SUPPLIED MATERIAL
• • •

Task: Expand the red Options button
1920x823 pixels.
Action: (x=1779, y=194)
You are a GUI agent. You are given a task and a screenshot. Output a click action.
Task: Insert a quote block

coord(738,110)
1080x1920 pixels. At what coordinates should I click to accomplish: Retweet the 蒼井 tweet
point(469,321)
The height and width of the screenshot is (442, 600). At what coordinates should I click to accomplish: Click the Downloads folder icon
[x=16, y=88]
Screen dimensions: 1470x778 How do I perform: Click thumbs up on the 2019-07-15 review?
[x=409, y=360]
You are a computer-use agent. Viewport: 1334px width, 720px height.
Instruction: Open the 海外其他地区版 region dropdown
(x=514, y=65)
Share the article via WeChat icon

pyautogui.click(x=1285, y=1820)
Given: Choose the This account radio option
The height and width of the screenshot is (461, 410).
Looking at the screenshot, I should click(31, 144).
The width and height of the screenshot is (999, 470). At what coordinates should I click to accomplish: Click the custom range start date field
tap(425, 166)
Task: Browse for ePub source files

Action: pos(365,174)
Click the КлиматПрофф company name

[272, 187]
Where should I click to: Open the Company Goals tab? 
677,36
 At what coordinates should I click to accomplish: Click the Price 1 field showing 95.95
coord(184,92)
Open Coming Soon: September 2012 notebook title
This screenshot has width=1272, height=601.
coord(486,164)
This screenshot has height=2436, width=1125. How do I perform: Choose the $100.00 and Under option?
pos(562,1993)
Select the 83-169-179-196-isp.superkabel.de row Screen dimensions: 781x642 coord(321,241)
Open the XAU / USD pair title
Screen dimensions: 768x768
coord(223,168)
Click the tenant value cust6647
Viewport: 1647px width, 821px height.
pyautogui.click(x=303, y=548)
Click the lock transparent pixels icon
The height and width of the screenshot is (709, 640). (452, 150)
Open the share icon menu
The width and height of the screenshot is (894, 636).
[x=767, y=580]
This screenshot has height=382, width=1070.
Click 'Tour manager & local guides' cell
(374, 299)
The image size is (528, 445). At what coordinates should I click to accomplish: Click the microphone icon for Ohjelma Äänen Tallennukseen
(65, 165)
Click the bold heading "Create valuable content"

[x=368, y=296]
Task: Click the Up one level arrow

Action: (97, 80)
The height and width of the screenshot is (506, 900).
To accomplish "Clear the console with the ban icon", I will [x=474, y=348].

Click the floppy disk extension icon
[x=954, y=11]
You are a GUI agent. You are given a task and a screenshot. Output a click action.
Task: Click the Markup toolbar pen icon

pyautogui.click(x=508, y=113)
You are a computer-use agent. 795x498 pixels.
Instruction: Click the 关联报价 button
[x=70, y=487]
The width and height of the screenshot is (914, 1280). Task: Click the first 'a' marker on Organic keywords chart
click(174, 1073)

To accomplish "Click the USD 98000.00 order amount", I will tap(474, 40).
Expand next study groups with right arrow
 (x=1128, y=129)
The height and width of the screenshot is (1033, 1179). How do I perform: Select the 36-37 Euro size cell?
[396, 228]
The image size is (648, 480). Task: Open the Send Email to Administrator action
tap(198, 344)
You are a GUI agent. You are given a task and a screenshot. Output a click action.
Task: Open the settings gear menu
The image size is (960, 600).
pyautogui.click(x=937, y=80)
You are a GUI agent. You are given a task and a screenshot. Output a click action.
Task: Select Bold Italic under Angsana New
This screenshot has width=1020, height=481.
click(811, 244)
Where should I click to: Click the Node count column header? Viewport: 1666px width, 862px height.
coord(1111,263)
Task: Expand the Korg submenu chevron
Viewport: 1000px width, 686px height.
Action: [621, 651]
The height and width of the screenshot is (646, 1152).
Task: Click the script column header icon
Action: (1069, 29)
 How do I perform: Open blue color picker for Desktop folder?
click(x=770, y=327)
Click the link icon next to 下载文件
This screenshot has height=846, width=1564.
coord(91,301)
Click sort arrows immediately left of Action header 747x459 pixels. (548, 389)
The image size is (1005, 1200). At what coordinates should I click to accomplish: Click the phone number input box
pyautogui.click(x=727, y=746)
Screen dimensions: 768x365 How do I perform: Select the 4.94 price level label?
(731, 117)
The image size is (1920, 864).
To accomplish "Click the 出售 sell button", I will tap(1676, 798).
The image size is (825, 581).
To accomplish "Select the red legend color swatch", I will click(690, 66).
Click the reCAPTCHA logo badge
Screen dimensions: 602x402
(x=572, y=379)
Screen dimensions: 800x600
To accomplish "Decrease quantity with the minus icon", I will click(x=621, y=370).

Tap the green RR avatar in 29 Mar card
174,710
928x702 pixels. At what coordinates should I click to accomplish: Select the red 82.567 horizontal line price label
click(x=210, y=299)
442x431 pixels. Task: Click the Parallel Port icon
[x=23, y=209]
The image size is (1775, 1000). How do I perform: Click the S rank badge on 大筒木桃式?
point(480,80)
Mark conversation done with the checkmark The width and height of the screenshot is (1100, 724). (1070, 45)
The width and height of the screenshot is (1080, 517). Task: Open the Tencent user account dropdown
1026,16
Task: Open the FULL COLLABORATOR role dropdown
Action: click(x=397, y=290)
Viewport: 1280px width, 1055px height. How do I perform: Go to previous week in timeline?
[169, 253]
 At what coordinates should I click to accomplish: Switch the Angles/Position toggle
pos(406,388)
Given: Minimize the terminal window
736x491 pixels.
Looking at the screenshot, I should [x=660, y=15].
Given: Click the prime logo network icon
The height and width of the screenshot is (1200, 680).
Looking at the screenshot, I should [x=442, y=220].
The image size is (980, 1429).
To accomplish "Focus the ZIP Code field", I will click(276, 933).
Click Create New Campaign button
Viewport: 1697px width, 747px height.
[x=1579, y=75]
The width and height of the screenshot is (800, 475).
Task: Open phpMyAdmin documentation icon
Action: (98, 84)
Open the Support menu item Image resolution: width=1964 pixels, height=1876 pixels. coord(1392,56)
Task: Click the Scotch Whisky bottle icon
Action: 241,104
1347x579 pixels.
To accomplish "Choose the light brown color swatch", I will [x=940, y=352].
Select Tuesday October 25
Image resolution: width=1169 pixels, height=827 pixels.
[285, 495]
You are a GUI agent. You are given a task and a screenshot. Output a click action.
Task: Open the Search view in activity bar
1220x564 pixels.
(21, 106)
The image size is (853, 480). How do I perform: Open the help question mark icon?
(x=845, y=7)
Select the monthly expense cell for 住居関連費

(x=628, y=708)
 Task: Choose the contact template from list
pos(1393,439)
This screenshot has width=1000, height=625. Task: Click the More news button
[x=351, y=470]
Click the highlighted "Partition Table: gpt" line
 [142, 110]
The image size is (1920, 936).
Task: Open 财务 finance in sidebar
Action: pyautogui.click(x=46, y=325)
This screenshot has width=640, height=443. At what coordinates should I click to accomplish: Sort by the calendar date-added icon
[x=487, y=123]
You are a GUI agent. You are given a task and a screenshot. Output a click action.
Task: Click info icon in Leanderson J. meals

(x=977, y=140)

• • •

TASK STATEMENT
Print exactly the lines above, between the one holding "The image size is (1775, 1000)." and the one holding "1347x579 pixels.", inclusive, and nothing besides.

SOLUTION TO THIS PROBLEM
The image size is (1775, 1000). How do I perform: Click the S rank badge on 大筒木桃式?
point(480,80)
Mark conversation done with the checkmark The width and height of the screenshot is (1100, 724). (1070, 45)
The width and height of the screenshot is (1080, 517). Task: Open the Tencent user account dropdown
1026,16
Task: Open the FULL COLLABORATOR role dropdown
Action: click(x=397, y=290)
Viewport: 1280px width, 1055px height. How do I perform: Go to previous week in timeline?
[169, 253]
 At what coordinates should I click to accomplish: Switch the Angles/Position toggle
pos(406,388)
Given: Minimize the terminal window
736x491 pixels.
Looking at the screenshot, I should [x=660, y=15].
Given: Click the prime logo network icon
The height and width of the screenshot is (1200, 680).
Looking at the screenshot, I should [x=442, y=220].
The image size is (980, 1429).
To accomplish "Focus the ZIP Code field", I will click(276, 933).
Click Create New Campaign button
Viewport: 1697px width, 747px height.
[x=1579, y=75]
The width and height of the screenshot is (800, 475).
Task: Open phpMyAdmin documentation icon
Action: (98, 84)
Open the Support menu item Image resolution: width=1964 pixels, height=1876 pixels. coord(1392,56)
Task: Click the Scotch Whisky bottle icon
Action: 241,104
1347x579 pixels.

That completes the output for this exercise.